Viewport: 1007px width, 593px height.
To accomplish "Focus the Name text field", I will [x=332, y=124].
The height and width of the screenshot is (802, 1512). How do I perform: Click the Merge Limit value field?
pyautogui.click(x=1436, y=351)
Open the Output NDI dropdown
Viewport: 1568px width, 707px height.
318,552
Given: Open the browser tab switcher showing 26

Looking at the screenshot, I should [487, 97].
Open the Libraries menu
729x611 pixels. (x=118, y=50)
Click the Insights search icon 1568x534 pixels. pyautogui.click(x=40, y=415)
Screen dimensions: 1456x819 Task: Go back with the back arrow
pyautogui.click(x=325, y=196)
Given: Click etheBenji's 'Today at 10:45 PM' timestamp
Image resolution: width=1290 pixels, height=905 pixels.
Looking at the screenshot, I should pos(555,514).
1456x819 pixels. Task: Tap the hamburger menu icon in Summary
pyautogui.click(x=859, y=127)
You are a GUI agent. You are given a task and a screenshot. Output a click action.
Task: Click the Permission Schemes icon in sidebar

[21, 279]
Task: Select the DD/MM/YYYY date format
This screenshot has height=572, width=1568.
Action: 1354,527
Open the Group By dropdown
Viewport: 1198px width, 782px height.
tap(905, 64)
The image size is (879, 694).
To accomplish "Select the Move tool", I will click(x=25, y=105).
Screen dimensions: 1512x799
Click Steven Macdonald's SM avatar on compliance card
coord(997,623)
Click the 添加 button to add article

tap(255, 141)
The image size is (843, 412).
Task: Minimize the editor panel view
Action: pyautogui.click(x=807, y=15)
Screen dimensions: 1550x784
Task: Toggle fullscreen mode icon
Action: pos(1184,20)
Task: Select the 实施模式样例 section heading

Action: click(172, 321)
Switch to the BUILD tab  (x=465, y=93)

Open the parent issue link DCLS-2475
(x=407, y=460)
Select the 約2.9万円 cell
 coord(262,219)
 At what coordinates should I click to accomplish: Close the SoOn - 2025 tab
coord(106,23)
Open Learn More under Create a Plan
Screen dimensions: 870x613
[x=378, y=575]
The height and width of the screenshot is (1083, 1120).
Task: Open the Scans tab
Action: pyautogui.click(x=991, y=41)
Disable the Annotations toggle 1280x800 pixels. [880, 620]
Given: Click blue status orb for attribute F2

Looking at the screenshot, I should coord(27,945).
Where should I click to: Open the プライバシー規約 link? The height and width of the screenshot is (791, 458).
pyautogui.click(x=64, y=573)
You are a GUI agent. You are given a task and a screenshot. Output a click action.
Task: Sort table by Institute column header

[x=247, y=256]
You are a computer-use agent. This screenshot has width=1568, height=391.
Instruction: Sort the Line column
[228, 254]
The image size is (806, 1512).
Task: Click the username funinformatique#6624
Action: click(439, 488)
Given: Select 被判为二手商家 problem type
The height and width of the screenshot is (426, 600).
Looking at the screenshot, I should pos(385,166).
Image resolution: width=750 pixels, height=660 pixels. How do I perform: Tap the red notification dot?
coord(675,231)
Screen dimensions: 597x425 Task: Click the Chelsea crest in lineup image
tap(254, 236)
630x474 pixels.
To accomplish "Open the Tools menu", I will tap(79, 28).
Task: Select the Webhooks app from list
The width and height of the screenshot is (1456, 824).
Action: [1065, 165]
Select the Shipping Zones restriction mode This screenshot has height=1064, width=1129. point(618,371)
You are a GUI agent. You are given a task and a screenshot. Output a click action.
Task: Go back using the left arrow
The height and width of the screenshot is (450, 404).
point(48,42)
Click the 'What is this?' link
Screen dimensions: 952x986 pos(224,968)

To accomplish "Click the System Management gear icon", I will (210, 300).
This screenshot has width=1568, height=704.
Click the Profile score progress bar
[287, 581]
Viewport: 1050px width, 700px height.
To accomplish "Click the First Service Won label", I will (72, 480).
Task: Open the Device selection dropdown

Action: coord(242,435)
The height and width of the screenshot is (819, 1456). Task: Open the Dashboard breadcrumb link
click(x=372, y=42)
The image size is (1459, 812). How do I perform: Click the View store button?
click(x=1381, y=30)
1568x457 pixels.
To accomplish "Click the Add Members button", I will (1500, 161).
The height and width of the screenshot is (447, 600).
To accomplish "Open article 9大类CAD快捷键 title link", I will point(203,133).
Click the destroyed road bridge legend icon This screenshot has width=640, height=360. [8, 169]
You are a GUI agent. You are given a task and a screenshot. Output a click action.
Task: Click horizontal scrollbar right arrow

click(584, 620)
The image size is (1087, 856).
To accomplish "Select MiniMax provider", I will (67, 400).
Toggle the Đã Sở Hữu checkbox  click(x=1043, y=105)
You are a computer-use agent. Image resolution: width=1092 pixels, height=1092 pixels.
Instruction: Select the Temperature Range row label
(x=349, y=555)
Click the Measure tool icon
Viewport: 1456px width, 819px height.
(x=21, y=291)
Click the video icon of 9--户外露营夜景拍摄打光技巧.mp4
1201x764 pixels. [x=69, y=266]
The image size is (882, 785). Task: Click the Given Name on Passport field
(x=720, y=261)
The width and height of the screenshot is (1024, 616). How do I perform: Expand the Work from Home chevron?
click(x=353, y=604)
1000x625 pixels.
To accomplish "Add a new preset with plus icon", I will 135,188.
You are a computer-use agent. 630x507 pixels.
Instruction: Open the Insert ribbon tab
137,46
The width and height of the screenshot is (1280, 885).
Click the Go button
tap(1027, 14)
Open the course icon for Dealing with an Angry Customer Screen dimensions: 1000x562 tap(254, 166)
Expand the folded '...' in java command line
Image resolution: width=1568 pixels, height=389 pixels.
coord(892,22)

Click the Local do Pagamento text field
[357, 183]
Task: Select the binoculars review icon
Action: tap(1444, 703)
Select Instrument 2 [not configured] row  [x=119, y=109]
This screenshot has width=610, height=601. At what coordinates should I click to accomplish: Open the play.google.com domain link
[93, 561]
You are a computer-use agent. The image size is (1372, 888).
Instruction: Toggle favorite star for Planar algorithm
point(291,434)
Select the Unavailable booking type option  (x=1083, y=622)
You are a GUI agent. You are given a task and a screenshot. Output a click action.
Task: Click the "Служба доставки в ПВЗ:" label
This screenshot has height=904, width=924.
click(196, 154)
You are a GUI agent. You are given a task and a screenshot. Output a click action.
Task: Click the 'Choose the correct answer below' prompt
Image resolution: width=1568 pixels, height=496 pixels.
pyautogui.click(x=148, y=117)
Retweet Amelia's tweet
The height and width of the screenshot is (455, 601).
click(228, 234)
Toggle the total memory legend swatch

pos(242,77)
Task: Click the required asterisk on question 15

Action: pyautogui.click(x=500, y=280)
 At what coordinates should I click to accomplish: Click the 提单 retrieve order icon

**Problem statement**:
Which lines hold the word "computer"? Copy each of them from the records.

**Expected output**:
You are a computer-use agent. This screenshot has width=1568, height=391.
You are a computer-use agent. Image resolution: width=1092 pixels, height=1092 pixels.
You are a computer-use agent. 630x507 pixels.
You are a computer-use agent. The image size is (1372, 888).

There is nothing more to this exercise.